SUPPLIED RECORDS:
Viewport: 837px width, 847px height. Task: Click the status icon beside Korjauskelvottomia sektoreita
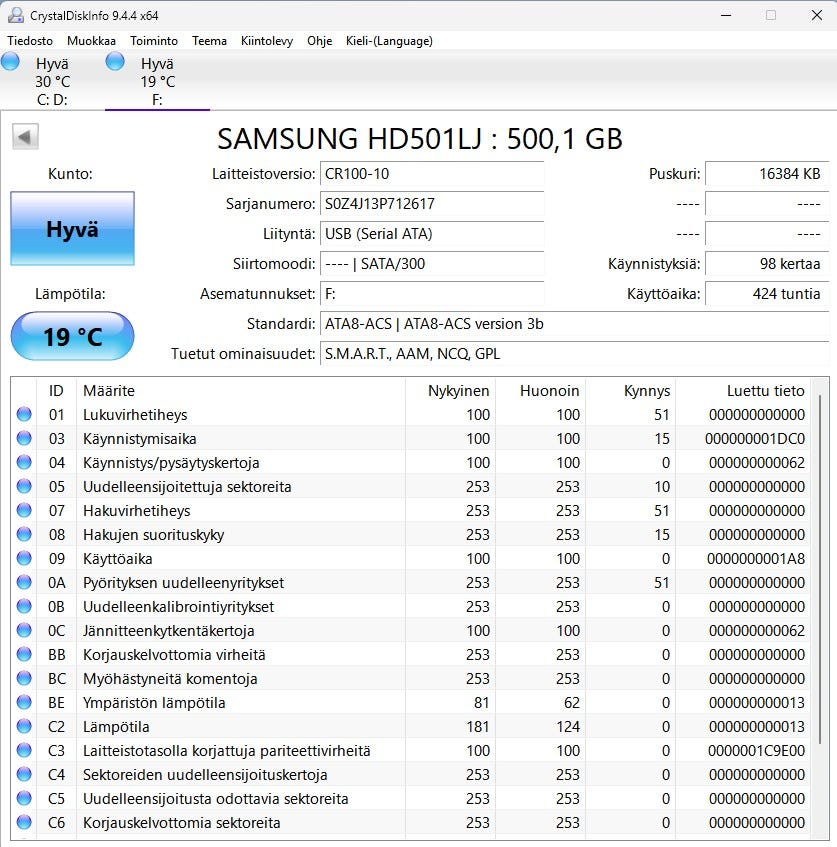tap(24, 823)
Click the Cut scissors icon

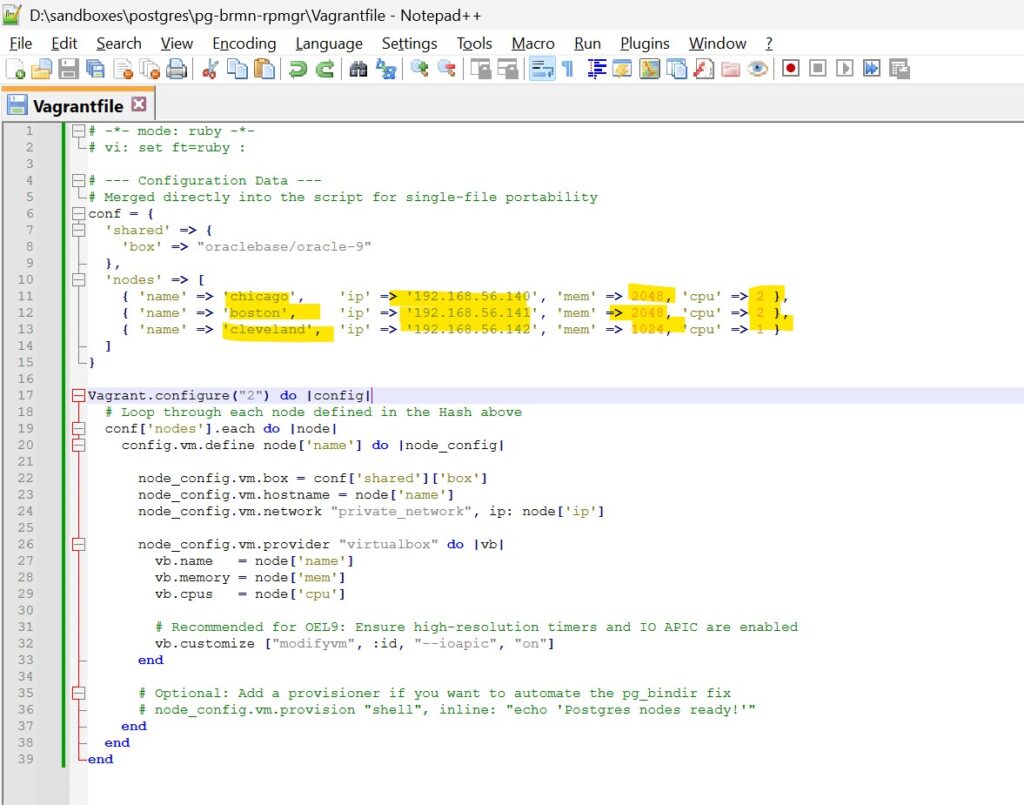coord(210,69)
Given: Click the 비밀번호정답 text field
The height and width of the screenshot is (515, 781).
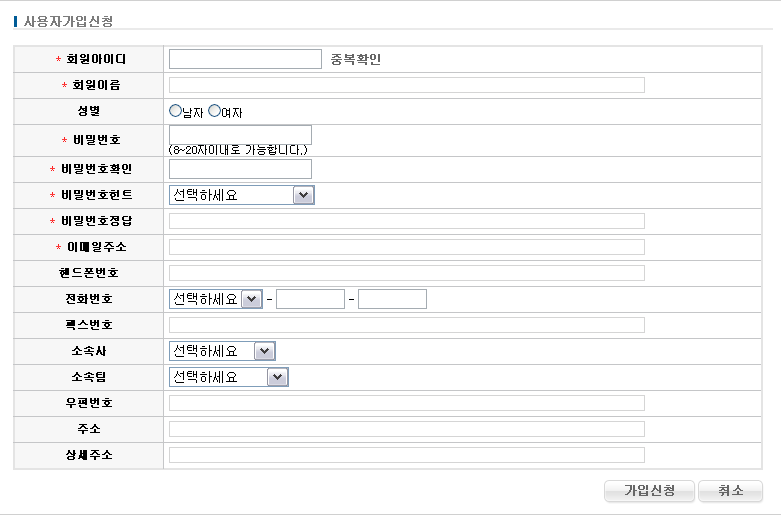Looking at the screenshot, I should pos(406,221).
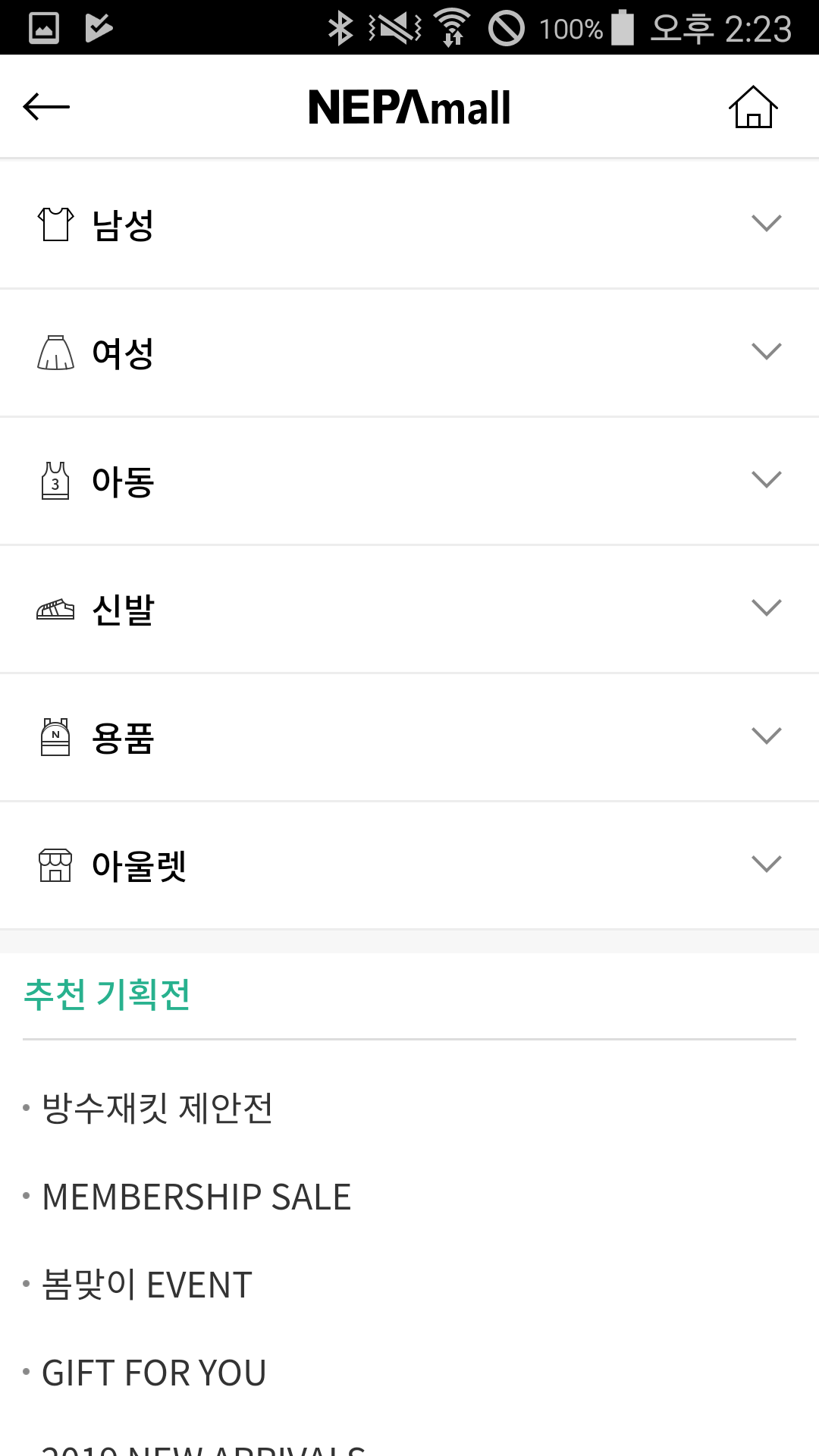Expand the 아동 category chevron

click(766, 480)
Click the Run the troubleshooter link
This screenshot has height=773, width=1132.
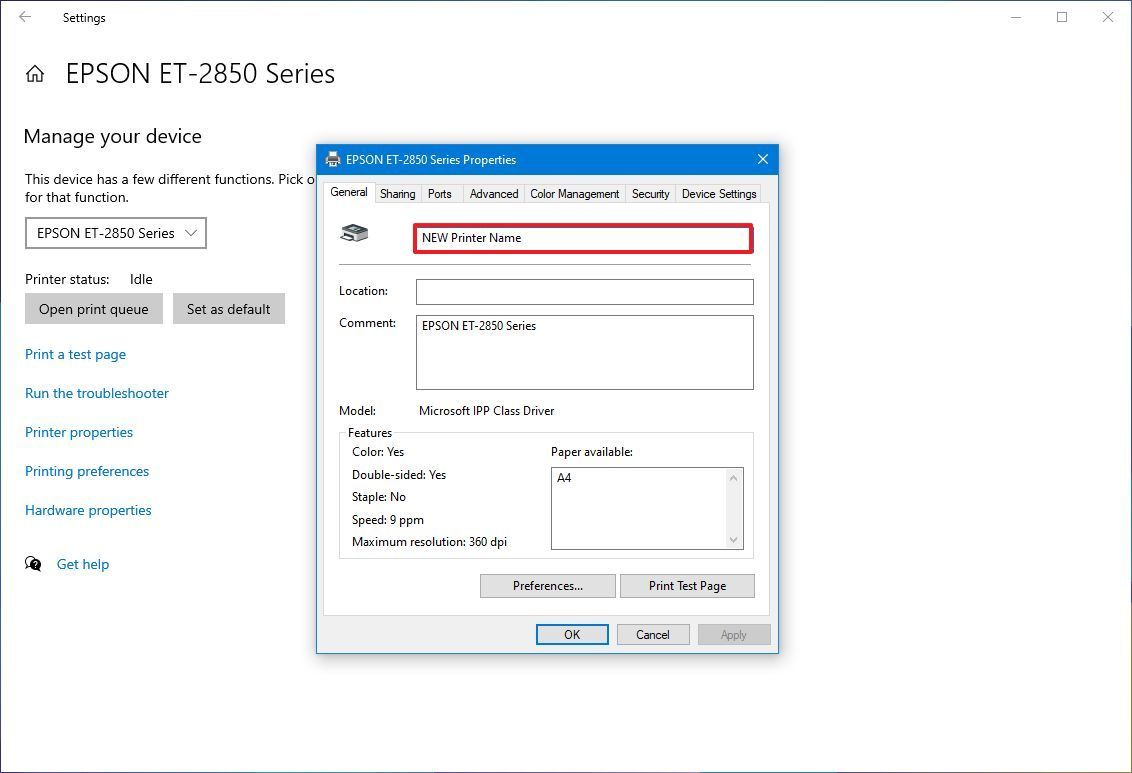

PROBLEM TO WORK ON: Please print the records above word for word, leaving every image out.

EXERCISE SOLUTION:
Viewport: 837px width, 847px height. Task: Click the status icon beside Korjauskelvottomia sektoreita
tap(24, 823)
Click the Cut scissors icon

coord(210,69)
Given: Click the 비밀번호정답 text field
The height and width of the screenshot is (515, 781).
Looking at the screenshot, I should pos(406,221).
Expand the 아동 category chevron

click(766, 480)
Click the Run the troubleshooter link
This screenshot has height=773, width=1132.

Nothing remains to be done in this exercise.